Les choses se sont passées de façon quelque peu différente il y a 102 ans. En 1908, pour commémorer la fondation de Québec par Samuel de Champlain 300 ans plus tôt, le dramaturge britannique Frank Lascelles a fait revivre cet épisode de l’épopée canadienne pour les touristes et spectateurs canadiens, américains, britanniques et autres en organisant un panorama de vignettes de l’histoire canadienne. Les héros et les héroïnes de la Nouvelle-France défilaient, tour à tour, dans les rues de Québec : Madeleine de Verchères était invitée à la fête, ainsi que, parmi d’autres, le Comte de Frontenac, Monseigneur Laval et l’intendant Jean Talon. (Très peu de personnages du régime britannique y avaient été convoqués.) Des soldats français et britanniques y étaient aussi, mais la reconstitution de la bataille de 1759 ne figurait pas au programme. Plutôt, dans un esprit de bonne entente – entre la France et le Royaume-Uni, bien sûr, mais aussi entre Canadiens français et Canadiens anglais – les soldats des deux armées se sont tendu la main, mettant fin à la rencontre des armées opposantes dans un esprit d’amitié.

_Données fournies_
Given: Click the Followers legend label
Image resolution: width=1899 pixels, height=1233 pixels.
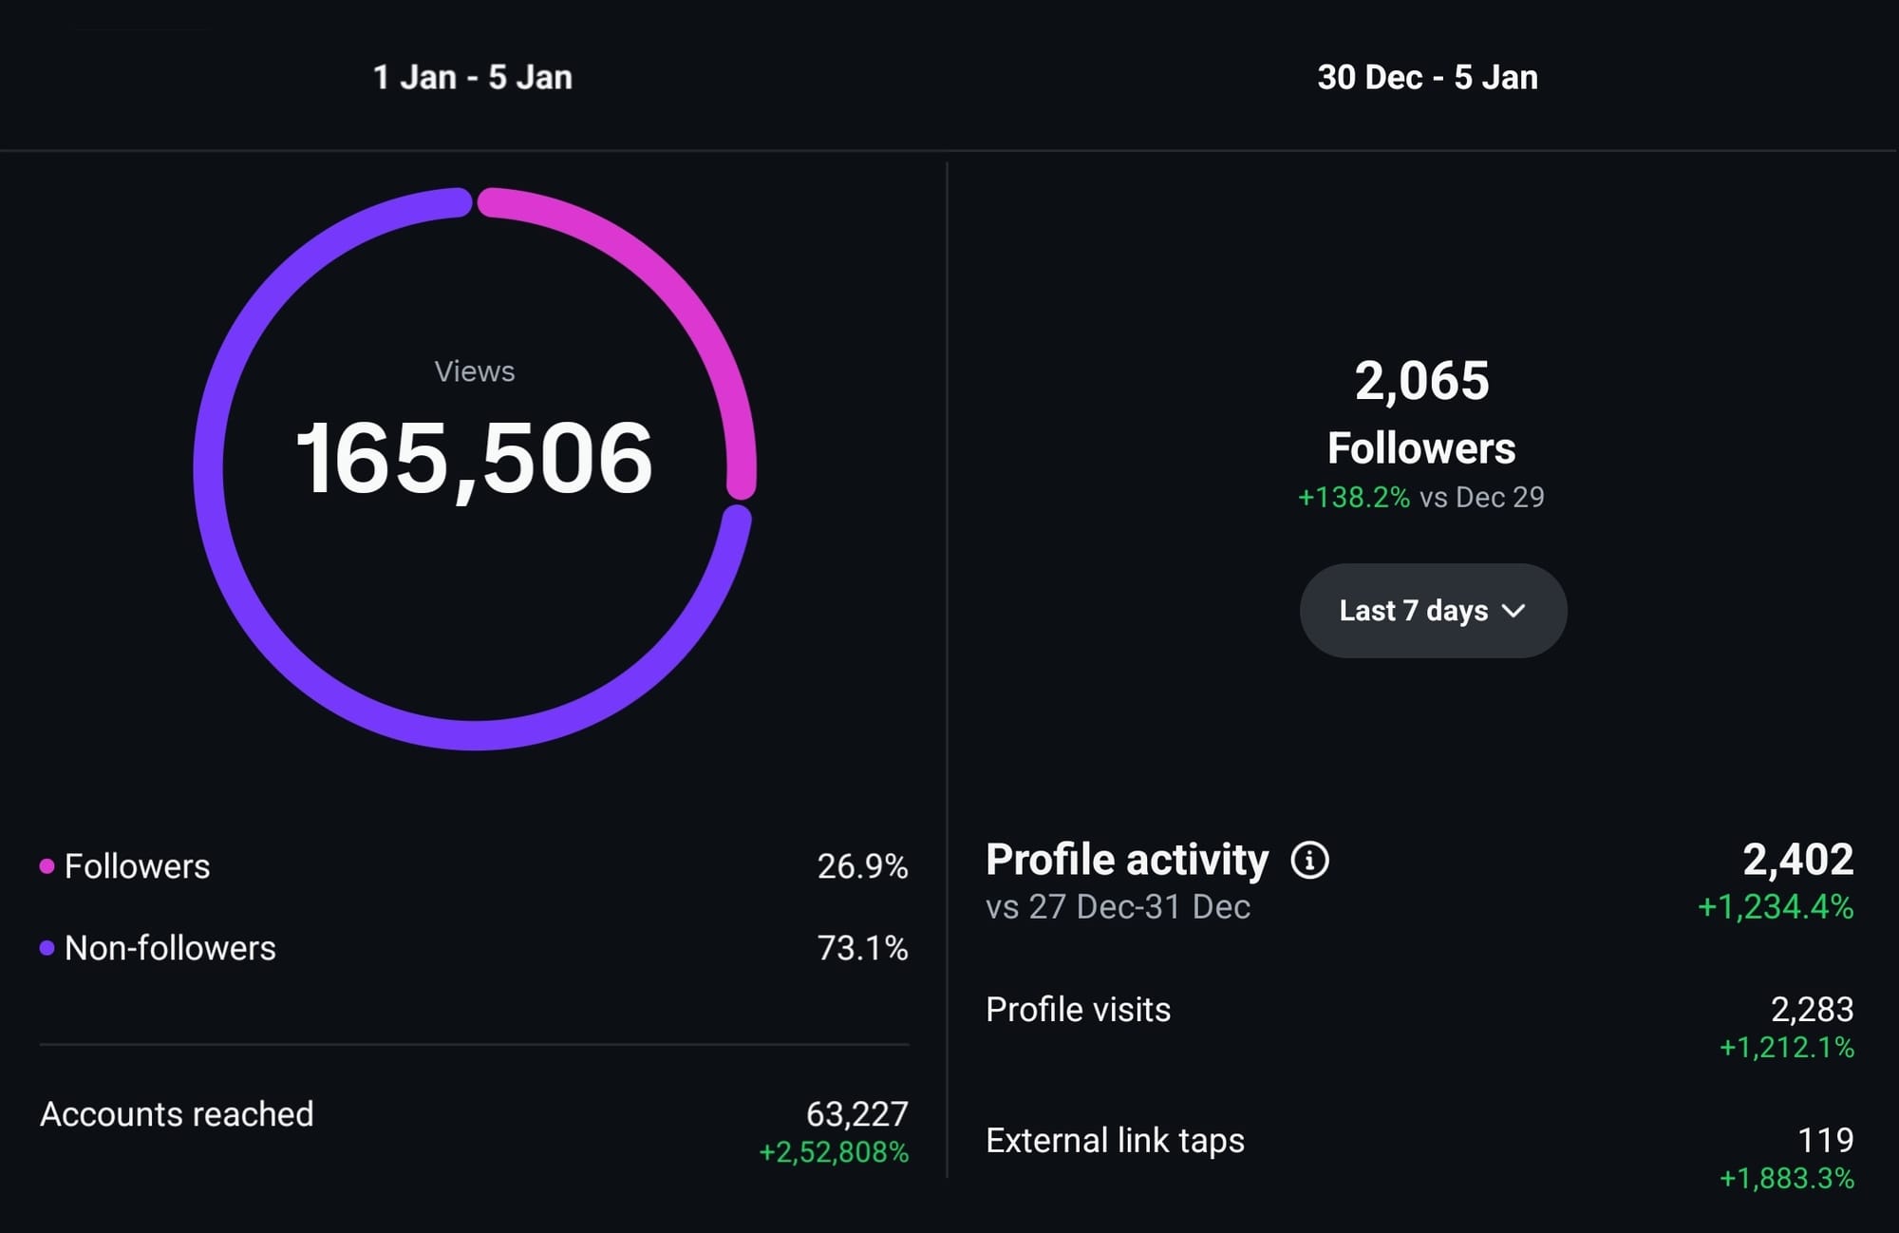Looking at the screenshot, I should 138,866.
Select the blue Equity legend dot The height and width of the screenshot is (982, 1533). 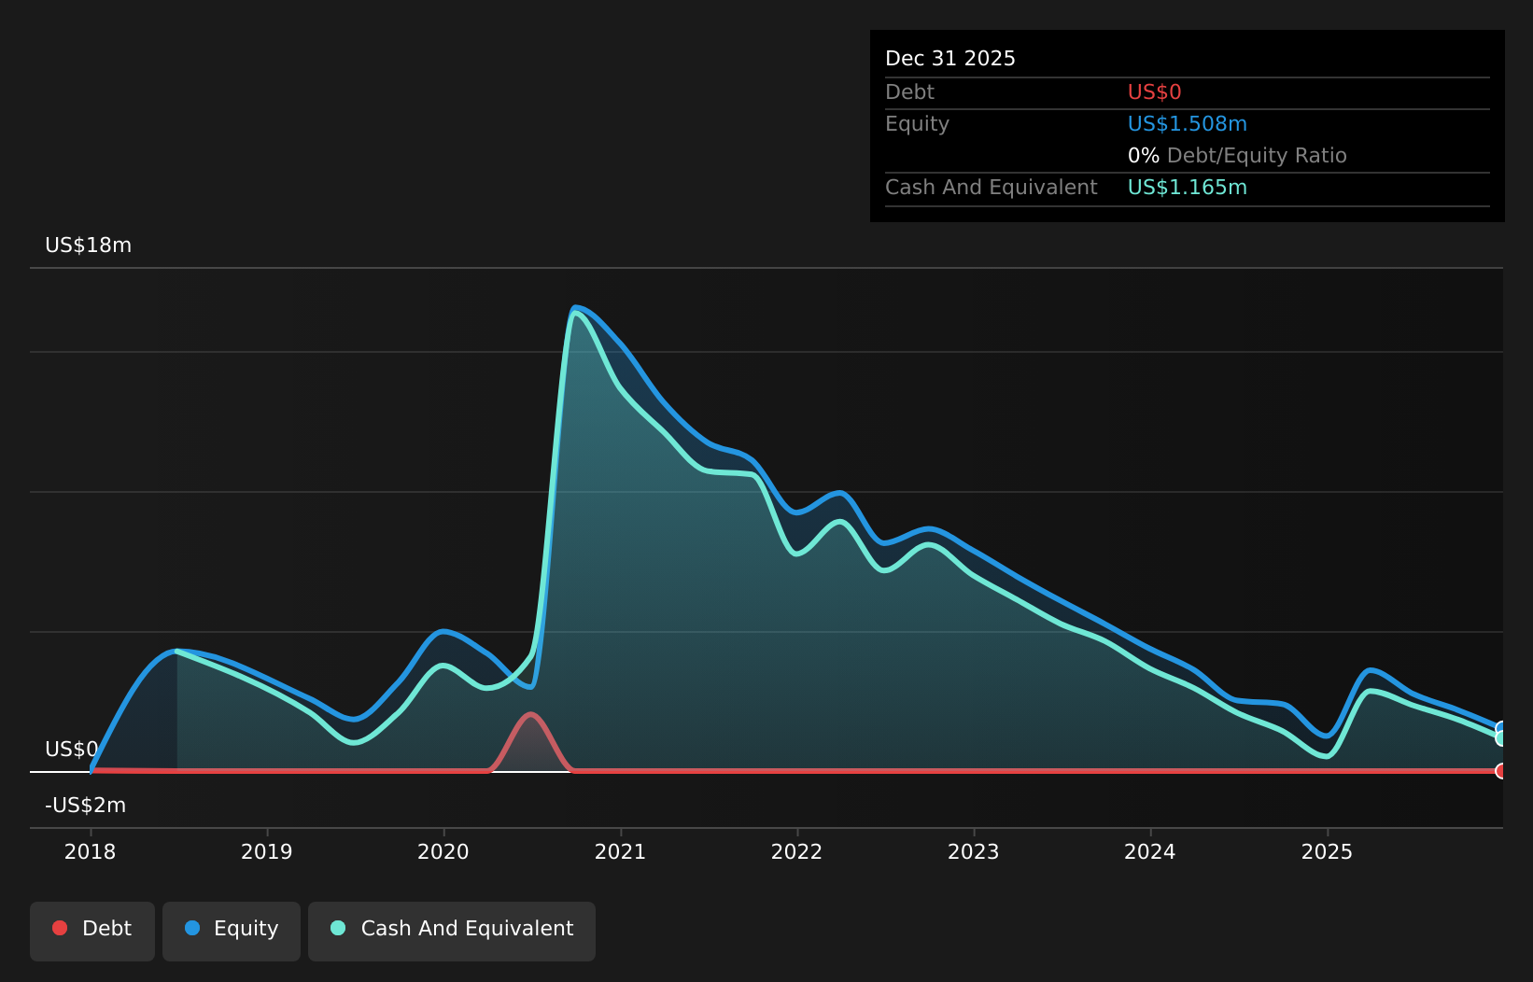point(193,928)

_Actions requises_
A. Résumez en deux phrases le texte sur la commémoration de 1908 à Québec.
B. Poursuivez le texte sur la commémoration de 1908 à Québec après sa dernière phrase.
Le listing ci-dessus n'a aucun rapport avec le texte.

_Réponses attendues_
A. En 1908, pour souligner les 300 ans de la fondation de Québec par Samuel de Champlain, le dramaturge britannique Frank Lascelles a organisé un panorama de vignettes de l'histoire canadienne où défilaient surtout des héros et héroïnes de la Nouvelle-France. Des soldats français et britanniques y participaient, mais plutôt que de reconstituer la bataille de 1759, ils se sont tendu la main dans un esprit de bonne entente.

B.
La commémoration prévue en 2009 aurait sans doute été réalisée dans un tel esprit de camaraderie malgré la reconstitution au programme. Même si la mise en scène de la bataille annoncée impliquait nécessairement de respecter la vérité historique en représentant la victoire britannique, les « soldats » des deux côtés auraient vraisemblablement terminé leur journée de façon amicale. Qu’ils aient été Américains, Québécois ou Canadiens d’origine, et quelque rôle qu’ils aient adopté pendant la journée, ne seraient-ils pas sortis après prendre une bière ensemble pour se remémorer la bataille de la journée encore une fois en bavardant ? Mais la bataille, on le sait, n’a pas eu lieu. Ou plutôt, elle s’est tenue ailleurs…

Je propose de concevoir la reconstitution d’une bataille comme un rituel. Lors d’un rituel, les participants, spectateurs inclus, apprécient la prédictibilité de l’évènement. Un rituel se reproduit – et se conclut – de la même façon à chaque représentation : voilà sa promesse. Du moins, c’est l’interprétation courante : les rituels produisent et reproduisent l’ordre. Il y a plusieurs années, Michael Taussig a formulé une critique de cette vision fonctionnaliste du rituel2. Il souligna que le rituel peut aussi mettre en question l’ordre habituel : il existe des rituels de contestation. Aussi, le rituel peut dévier légèrement de l’ordre établi, et ainsi, créer de nouvelles significations. Un rituel, même répété maintes fois, n’est jamais exactement le même, mais change plutôt en fonction du contexte historique.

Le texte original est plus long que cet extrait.